La solution ? Pour Xavier Ragot, il faut « réactualiser le Plan », le grand outil de la reconstruction après-guerre. « Ce n’était pas le Gosplan soviétique et autoritaire, défend-il. C’était un outil de dialogue social pour identifier des priorités et orienter l’investissement public et privé. »
Il propose de fusionner le haut-commissariat au Plan, France Stratégie et le secrétariat général à l’investissement public pour en faire « un grand centre de réflexion stratégique et de programmation pluriannuelle de l’investissement, en relation avec les collectivités locales et les corps intermédiaires ».
Seul hic, admet-il, les fonctionnaires ont été formés depuis 20 ans à raboter la dépense publique, pas à programmer la transformation de la France. « Il faut réinvestir dans notre capacité à penser l’avenir, nous avons besoin de gens capables d’assumer une prise de risques. »
Le méga-plan Biden pour ressouder l’Amérique
Frapper vite et fort. À peine entré à la Maison Blanche, Joe Biden applique cette recette du succès de tout plan de relance. Adoptés par le Congrès le 10 mars, les 1 900 milliards de dollars de subventions aux familles, écoles, collectivités locales et petites entreprises s’ajoutent aux 900 milliards d’aide d’urgence déjà votés en décembre.
Autant d’argent qui alimentera la demande et donc la croissance en 2021. Or cet effort de relance – déjà équivalent au PIB de la France – n’est que le premier étage de la riposte américaine à la crise du Covid.
Celle-ci n’est pas que sanitaire et économique. Elle est aussi sociale, écologique et politique. Après l’électrochoc de l’occupation du Capitole, Joe Biden n’a pas mégoté pour y répondre.
D’où un plan d’investissement massif de 2 300 milliards de dollars. Il vise aussi bien à réparer les infrastructures dans les transports, les réseaux d’eau et d’électricité, les bâtiments et les services publics qu’à doper l’innovation technologique ou à étendre l’internet en milieu rural…
Il est tout entier traversé par la volonté de favoriser la production et l’emploi made in America. Et la dimension environnementale infuse toutes les mesures. Enfin, il comporte un important volet destiné à la réduction des inégalités, désormais priorité nationale.
Avec ce plan, Biden signe le retour de l’État dans la résolution des problèmes après des décennies de néo-libéralisme où le marché était censé assurer l’allocation optimale des ressources.
Ce n’est pas la seule rupture. Si le plan de relance est entièrement financé par la dette, le plan d’investissement sera en partie payé par des hausses d’impôts.

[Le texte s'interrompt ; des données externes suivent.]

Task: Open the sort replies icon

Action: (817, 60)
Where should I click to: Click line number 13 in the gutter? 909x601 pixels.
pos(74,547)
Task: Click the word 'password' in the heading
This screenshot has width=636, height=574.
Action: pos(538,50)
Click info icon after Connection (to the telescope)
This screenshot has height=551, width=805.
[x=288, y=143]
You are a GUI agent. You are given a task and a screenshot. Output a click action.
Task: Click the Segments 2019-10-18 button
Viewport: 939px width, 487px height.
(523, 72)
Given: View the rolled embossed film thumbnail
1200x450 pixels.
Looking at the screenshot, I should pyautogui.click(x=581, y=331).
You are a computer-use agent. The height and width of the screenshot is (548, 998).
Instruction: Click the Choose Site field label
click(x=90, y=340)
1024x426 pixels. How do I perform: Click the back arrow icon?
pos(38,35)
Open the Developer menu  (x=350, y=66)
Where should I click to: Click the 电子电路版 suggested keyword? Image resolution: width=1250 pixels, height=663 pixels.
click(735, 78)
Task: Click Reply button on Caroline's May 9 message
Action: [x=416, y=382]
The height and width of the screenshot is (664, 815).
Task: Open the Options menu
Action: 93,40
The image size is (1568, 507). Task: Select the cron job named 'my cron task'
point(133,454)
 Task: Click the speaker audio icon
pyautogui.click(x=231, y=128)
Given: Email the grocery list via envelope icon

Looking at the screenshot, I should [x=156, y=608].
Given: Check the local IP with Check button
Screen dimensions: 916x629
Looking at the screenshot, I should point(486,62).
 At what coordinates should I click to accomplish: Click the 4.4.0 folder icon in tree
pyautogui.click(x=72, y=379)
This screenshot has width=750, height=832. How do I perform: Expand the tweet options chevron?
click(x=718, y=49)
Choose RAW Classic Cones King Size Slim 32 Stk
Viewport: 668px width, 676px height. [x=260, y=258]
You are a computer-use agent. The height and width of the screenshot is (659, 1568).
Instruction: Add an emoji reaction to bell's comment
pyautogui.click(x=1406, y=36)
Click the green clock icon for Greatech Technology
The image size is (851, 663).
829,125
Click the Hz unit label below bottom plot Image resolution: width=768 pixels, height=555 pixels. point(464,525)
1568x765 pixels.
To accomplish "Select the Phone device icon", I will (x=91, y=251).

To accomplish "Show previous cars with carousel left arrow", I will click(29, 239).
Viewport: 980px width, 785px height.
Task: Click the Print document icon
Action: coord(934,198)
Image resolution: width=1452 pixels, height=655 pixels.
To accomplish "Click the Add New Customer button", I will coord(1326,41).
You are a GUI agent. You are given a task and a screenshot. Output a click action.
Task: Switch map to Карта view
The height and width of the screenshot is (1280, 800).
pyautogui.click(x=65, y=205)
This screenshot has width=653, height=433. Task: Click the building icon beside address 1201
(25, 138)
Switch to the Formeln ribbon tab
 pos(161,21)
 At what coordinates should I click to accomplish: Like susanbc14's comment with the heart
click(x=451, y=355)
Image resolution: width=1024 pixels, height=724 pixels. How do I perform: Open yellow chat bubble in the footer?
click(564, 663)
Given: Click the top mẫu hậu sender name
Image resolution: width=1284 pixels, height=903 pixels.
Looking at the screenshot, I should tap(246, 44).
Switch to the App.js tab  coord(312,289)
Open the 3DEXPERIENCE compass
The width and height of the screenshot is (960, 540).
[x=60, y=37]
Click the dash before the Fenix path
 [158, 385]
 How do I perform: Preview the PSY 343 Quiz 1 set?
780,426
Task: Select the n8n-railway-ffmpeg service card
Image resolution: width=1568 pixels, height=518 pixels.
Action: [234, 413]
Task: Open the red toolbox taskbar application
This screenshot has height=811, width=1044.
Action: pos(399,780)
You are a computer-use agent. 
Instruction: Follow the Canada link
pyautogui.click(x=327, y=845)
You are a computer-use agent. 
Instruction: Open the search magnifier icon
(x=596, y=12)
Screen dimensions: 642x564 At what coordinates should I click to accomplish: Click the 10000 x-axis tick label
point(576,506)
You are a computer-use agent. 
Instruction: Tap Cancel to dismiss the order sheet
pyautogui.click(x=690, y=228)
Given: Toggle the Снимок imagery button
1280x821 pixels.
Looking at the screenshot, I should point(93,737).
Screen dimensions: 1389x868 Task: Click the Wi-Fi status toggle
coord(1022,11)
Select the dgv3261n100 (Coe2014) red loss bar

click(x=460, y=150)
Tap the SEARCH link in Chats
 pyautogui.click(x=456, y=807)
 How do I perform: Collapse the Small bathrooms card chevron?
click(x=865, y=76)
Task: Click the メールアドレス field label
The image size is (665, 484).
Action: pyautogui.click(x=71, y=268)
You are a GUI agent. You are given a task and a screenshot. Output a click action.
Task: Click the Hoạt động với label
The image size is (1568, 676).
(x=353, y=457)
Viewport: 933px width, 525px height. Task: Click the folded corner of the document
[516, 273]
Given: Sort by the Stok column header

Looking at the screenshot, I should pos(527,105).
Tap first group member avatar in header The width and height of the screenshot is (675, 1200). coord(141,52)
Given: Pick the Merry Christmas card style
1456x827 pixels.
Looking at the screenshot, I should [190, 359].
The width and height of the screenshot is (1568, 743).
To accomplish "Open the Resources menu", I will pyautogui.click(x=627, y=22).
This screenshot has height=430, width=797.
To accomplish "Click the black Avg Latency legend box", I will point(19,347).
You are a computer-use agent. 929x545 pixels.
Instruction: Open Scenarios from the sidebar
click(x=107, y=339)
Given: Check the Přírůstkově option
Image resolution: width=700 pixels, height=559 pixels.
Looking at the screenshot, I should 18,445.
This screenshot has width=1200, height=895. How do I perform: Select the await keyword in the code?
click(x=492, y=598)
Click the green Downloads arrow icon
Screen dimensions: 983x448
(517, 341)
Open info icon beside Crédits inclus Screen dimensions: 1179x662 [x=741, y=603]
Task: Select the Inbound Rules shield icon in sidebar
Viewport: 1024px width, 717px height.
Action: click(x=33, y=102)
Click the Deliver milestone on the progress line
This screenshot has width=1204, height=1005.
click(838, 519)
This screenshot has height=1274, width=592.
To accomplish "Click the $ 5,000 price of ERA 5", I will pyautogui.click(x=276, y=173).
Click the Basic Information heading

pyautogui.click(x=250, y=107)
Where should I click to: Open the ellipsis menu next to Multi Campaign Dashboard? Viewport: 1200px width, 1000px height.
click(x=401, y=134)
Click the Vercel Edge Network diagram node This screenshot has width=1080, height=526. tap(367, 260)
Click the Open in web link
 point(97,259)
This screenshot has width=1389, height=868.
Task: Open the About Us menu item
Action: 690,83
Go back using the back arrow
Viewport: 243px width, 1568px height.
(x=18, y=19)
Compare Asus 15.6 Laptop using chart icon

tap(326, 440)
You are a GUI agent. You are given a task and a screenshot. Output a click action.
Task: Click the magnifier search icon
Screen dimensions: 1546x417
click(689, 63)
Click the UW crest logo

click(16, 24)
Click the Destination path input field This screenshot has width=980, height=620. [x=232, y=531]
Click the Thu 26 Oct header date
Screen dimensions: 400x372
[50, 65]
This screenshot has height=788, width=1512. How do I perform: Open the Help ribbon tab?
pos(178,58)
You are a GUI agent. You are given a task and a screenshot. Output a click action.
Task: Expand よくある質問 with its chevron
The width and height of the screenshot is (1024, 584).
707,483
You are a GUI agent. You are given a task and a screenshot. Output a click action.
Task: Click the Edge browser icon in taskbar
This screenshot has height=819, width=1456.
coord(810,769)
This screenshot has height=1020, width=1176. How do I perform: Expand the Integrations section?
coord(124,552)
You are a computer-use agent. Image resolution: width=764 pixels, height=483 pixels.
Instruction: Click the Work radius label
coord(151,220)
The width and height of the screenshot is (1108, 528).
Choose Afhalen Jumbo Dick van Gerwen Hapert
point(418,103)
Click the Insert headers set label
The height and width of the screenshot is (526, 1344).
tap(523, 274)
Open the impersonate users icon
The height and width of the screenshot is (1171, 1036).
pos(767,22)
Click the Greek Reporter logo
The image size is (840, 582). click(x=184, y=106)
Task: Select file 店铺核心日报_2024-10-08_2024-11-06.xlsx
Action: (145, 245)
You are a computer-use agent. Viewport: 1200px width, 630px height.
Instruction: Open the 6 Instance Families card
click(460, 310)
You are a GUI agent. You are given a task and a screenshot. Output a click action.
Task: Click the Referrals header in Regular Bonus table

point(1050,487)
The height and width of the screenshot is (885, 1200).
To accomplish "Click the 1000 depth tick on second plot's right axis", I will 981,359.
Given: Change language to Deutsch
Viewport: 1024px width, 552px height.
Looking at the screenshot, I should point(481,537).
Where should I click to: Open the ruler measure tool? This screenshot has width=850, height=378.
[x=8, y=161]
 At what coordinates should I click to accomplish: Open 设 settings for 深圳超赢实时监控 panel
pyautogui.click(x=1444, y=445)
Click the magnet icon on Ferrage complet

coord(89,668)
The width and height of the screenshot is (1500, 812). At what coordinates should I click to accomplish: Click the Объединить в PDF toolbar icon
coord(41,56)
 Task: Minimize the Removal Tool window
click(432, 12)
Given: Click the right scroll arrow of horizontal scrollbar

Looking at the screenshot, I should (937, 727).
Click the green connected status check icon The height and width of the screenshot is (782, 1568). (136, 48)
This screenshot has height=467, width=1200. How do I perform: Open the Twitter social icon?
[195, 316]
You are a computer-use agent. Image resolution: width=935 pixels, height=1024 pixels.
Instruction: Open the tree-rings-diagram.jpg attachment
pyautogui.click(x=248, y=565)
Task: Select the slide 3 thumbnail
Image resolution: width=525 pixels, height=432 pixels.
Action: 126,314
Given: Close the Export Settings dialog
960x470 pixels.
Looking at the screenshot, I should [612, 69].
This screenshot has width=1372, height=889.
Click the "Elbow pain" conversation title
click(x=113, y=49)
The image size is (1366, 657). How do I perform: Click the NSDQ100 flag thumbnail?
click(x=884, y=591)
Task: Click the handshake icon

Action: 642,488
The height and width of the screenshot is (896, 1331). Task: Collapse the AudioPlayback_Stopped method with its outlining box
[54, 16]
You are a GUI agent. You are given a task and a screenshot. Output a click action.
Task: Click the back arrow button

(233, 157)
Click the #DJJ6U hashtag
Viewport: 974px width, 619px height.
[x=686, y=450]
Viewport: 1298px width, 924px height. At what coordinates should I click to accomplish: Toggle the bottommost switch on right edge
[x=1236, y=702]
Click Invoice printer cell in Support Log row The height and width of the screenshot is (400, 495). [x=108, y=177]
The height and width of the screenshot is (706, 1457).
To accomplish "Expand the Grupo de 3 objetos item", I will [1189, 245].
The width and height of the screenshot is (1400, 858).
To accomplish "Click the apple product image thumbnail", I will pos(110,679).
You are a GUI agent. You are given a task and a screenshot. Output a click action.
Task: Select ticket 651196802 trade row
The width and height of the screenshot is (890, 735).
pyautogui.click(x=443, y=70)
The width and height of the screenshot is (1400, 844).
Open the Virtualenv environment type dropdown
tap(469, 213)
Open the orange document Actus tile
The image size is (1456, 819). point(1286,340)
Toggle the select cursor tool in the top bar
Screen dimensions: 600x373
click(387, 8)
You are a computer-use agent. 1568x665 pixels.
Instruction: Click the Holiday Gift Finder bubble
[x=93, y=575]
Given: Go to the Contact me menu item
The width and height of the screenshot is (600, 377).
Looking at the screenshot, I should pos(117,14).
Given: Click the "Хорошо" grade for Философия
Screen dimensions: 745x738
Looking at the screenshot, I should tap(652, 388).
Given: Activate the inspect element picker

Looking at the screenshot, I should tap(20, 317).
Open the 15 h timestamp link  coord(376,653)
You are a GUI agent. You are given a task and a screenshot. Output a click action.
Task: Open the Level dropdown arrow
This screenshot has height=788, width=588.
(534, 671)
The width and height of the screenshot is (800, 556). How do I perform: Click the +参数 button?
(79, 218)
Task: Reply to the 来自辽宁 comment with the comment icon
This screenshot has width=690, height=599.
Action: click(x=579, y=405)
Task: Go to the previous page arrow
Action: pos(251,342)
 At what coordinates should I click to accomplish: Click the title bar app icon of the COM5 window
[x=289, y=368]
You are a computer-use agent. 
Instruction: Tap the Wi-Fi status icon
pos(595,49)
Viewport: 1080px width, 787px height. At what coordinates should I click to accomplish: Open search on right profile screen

Aussi bien ceux des entreprises – projet d’augmenter le taux d’impôt sur les sociétés de 21 % à 28 % –, que des ménages aisés (gagnant plus de 400 000 dollars par an). Ce qui promet une résistance des républicains lors de son examen au Congrès.
Unanimement loué, voire envié en Europe, le plan Biden suscite des critiques aux États-Unis. La gauche du parti démocrate juge le volet investissement insuffisant, car il ne représente que 11 % du PIB d’une année alors qu’il s’étale sur huit ans.
Des économistes critiquent un volet de relance plus important que nécessaire, avec des chèques distribués à des ménages qui n’en ont pas besoin (jusqu’à 150 000 dollars de revenus) et qui risque de faire flamber l’inflation. Un risque hypothétique dont on peut se demander s’il n’est pas assumé.
Restaurer l’inflation serait un bon moyen de financer sans douleur la montagne de dette créée par ce gigantesque plan.